I enjoy teaching and mentoring. I love to witness those aha! moments when students grasp a new way of looking at seemingly intractable development challenges and policy dilemmas. I particularly enjoy seeing students strengthen their skills in making well-supported arguments, both in writing and in lively classroom discussions. I seek to nurture students’ curiosity and passion for lifelong learning and to support them in cultivating competence and confidence in asking, and attempting to answer, complex questions. Students know that I am eager to discuss with them the issues we are discussing in class as well as their broader academic and career concerns. I have benefitted enormously from having wonderful teachers and mentors in my life, and I am grateful for the opportunity to give back by making sure that my classes are valuable learning experiences and that students know that my door is open when they have questions about a class project, want guidance about opportunities, or need a letter of recommendation. In short, students know I am available and interested in their well-being and success.

Courses taught

Health, Development, and Human Rights

Feeding the World: The Politics, Economics, and Sociology of Food and Nutrition

Food: Perspectives on Production, Consumption, and Health (with Service Learning)

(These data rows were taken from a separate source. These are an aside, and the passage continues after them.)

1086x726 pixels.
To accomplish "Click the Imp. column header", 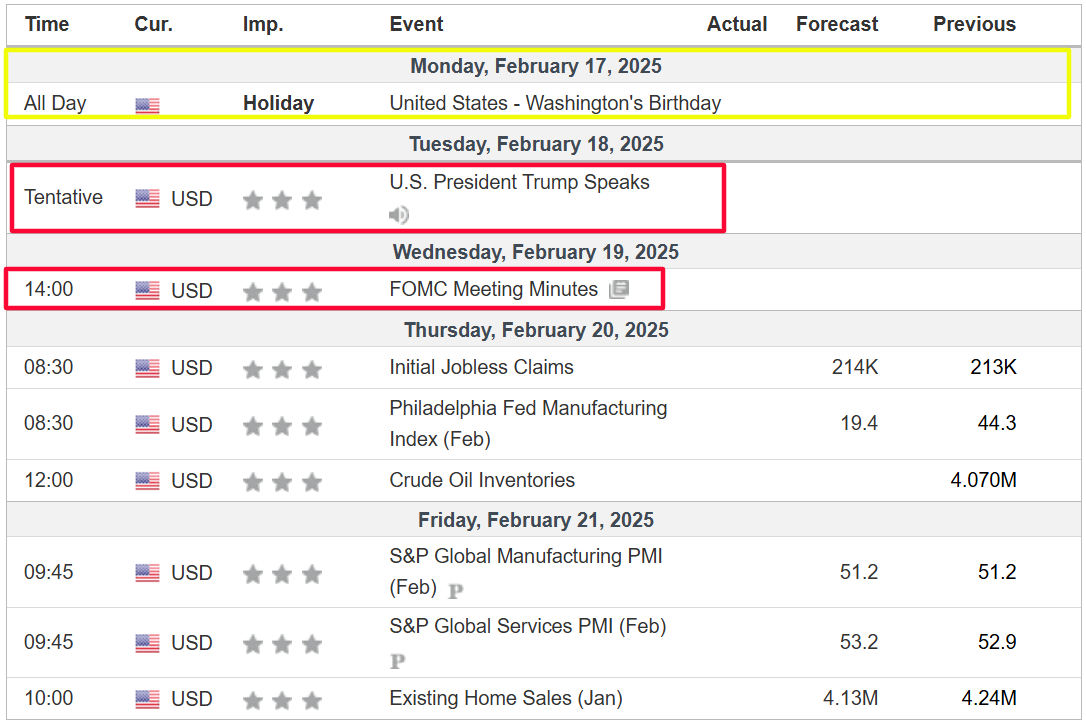I will tap(263, 24).

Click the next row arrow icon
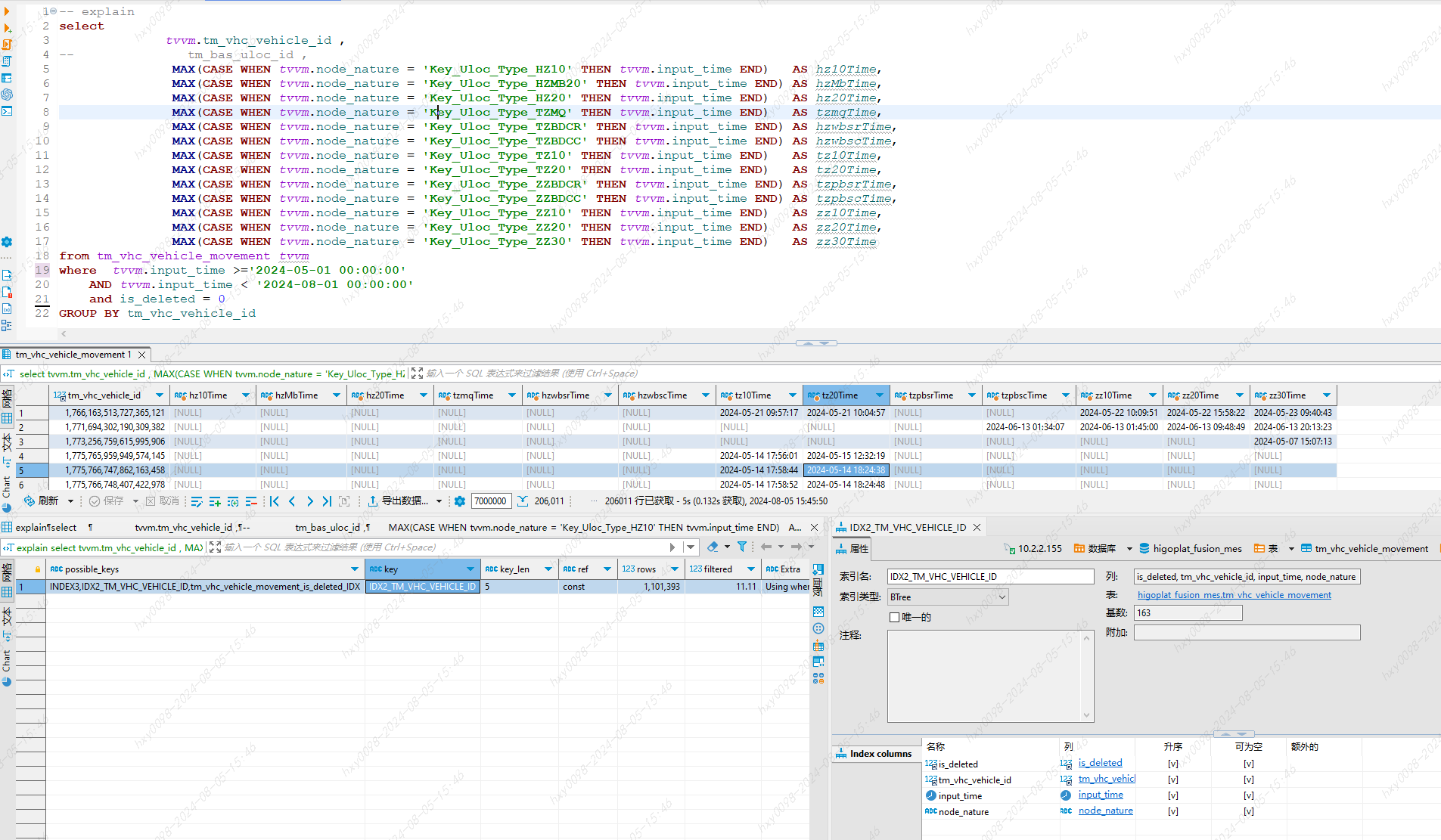309,501
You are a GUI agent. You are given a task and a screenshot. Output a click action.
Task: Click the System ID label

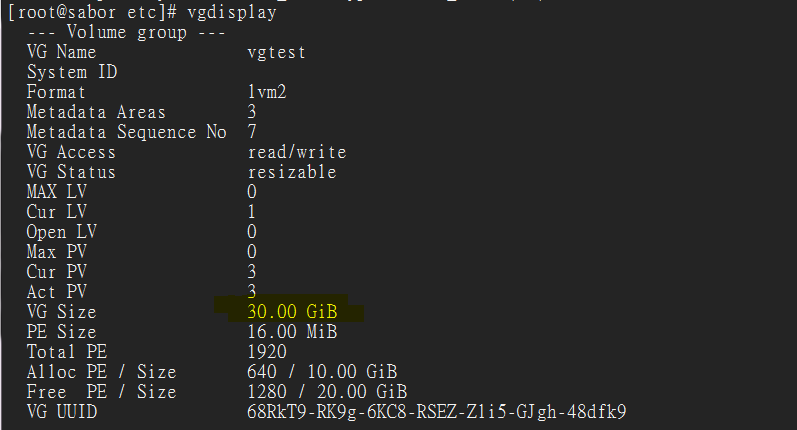[x=72, y=72]
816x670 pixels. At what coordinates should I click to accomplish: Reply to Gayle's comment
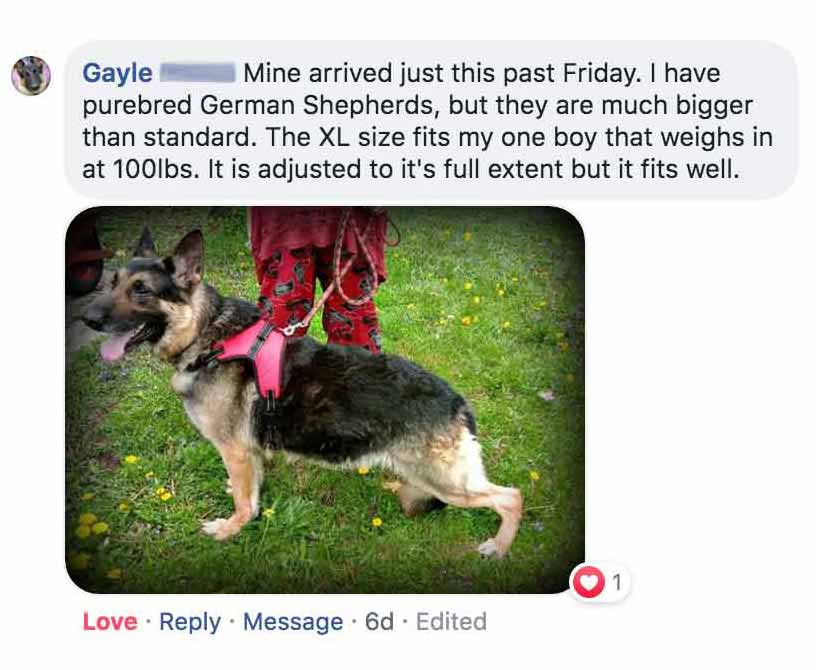point(190,622)
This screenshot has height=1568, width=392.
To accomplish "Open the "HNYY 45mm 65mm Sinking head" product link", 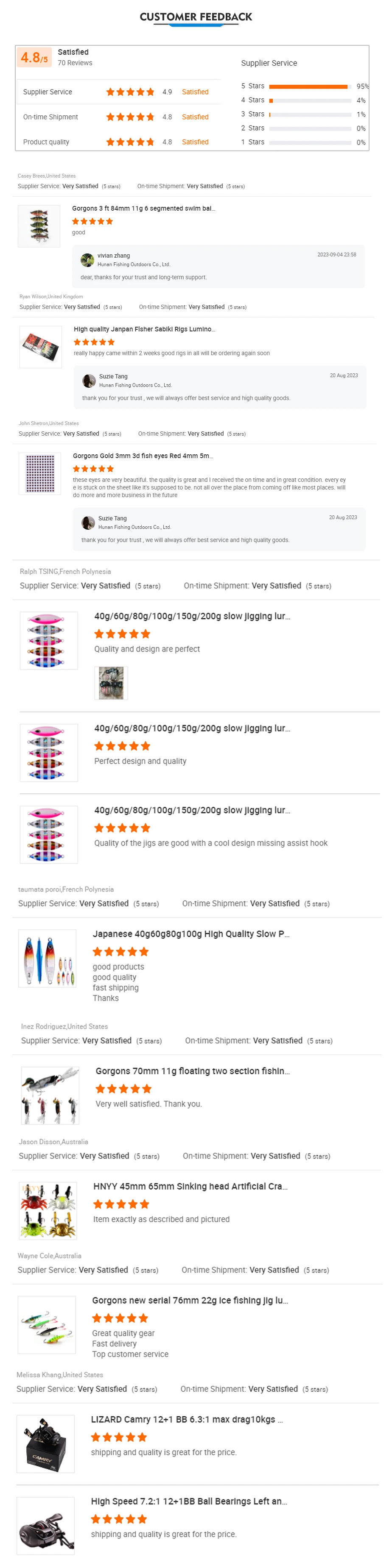I will [x=190, y=1186].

International Political Economy

Globalization and the Politics of Development

Social Science Research Methods

Student comments from International Political Economy course evaluations

Encouraging critical thinking:

  • “I loved being exposed to different viewpoints.”
  • The most effective part of the course was “the readings that presented many sides to an argument.”
  • “The course opened my eyes to the complexities of the world market.”
  • “The class widened my perspective.”

Effective class format:

  • “Course was very well organized.”
  • “Exam formats were great.”
  • The most effective parts of the course were “the open discussions and debates.”
  • “The readings and the lectures worked great together.”
  • The most effective part of the course was “discussions of current events with tie-ins to historical occurrences.”

Instructor effectiveness:

  • “Bridle is so far one of the best instructors I have had as an international relations major, and we should get more professors that are of her caliber.”
  • “Excellent class; the instructor was very helpful in explaining difficult concepts. Made for a great learning experience.”
  • “There need to be more courses like this at UCD.”
  • “Everyone should take this course no matter what major.”
  • “I really enjoyed this class—felt like it was worth my tuition.”
  • The instructor “really pushed the class to work hard and learn a lot.”